# Compiti scritti
1) Dimmi se queste frasi sono d'accordo con il testo fornito. Per ognuna rispondi sì o no e riporta le parole del testo che lo provano. (a) Nel modulo per entrare negli USA si dichiara di non essere mai stati comunisti. (b) Gli americani controllano se le crocette messe sono vere. (c) Sull'aereo di Air Berlin il cibo arriva ogni venti minuti.
2) Traduci in inglese questa frase del testo fornito: "Poi firmi un modulo che attesta che hai compilato il modulo."
3) Modifica un tratto del testo fornito mettendo "un euro" al posto di "un fiorino". Parti dalle parole "Poi sull’aereo ti" e fermati dopo "compilato il modulo.".

# Testo fornito
╭──

Americhe

New York: Biting the Apple

di Francesca Pierantoni
Giorno 1: Milano – Düsseldorf – New York Gli Stati Uniti, si sa, hanno una politica di controllo immigrazione ferrea. Per entrare negli USA non si transige. Devi mettere le crocette. Ti danno un modulo dove sottoscrivi che sei sano di mente. Che non ti droghi. Che non sei mai stato comunista. Che non nutri sentimenti antiamericani. E che non stai pianificando attacchi terroristici. Ora. Come io ho mentito sulla cosa dei comunisti, chi mi dice che il tipo seduto nel sedile dietro non pianifichi attacchi terroristici? Gli americani non se lo pongono. Se metti la crocetta si fidano. Che teneroni.

Poi sull’aereo ti danno un altro modulo nel quale dichiari chi sei, dove vai, quanto stai, cosa porti, un fiorino. Poi firmi un modulo che attesta che hai compilato il modulo.
Un mio amico mi raccontava che una volta, quando facevi il militare, nel cibo ti mettevano il bromuro onde evitare esuberanze ormonali che avrebbero reso rutilante l’esperienza dei soldati di leva nelle caserme. Credo che una tattica simile l’abbia adottata anche Air Berlin: stroncandoti di cibo ogni venti minuti la compagnia cerca di indurti alla piomba più totale onde evitare che tu te ne vada in giro per il velivolo a rompere i maroni. Funziona. Dormiamo tutti con la bolla al naso e la bocca aperta. Però ora io voglio il modulo per richiedere i danni della vanificazione dei miei mesi di palestra.

╰──

# Dati forniti
╭──

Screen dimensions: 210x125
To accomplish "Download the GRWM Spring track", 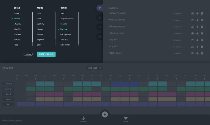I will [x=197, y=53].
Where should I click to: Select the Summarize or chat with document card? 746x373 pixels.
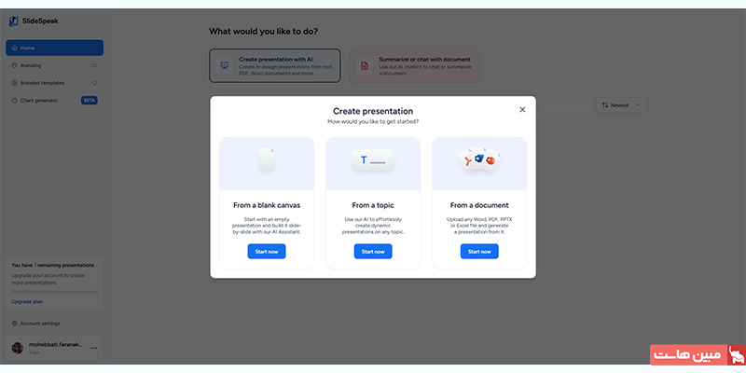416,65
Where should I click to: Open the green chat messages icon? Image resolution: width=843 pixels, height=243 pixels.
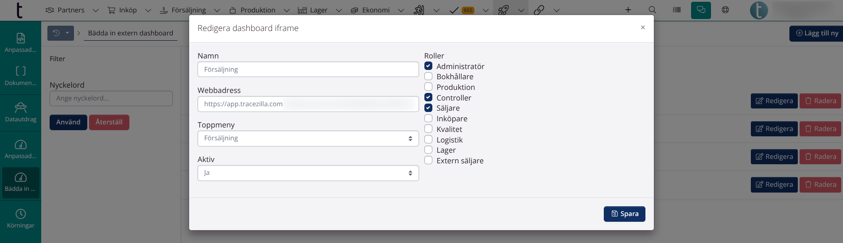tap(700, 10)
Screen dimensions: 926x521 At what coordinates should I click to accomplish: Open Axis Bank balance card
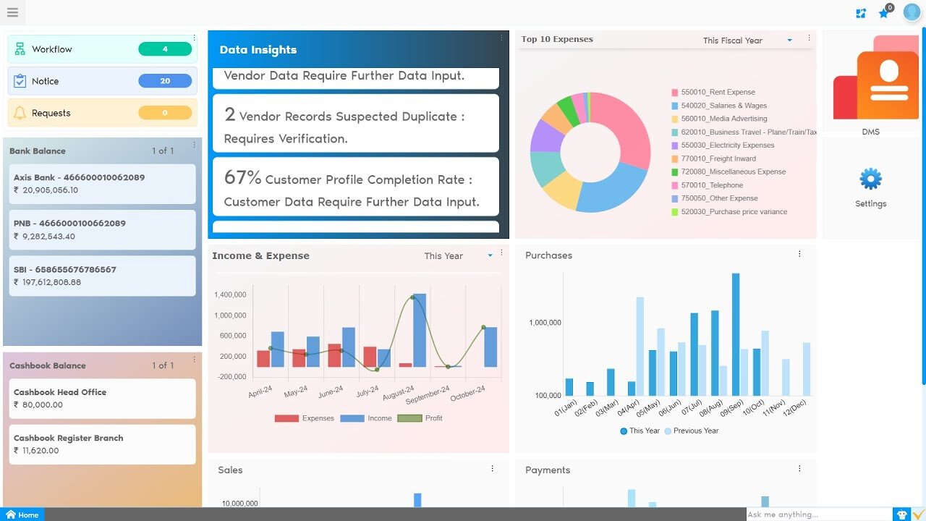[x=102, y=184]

╰──

# Risposte
1)
(a) Sì: "Che non sei mai stato comunista."
(b) No: "Se metti la crocetta si fidano."
(c) Sì: "stroncandoti di cibo ogni venti minuti"

2) Then you sign a form certifying that you filled out the form.

3)
Poi sull’aereo ti danno un altro modulo nel quale dichiari chi sei, dove vai, quanto stai, cosa porti, un euro. Poi firmi un modulo che attesta che hai compilato il modulo.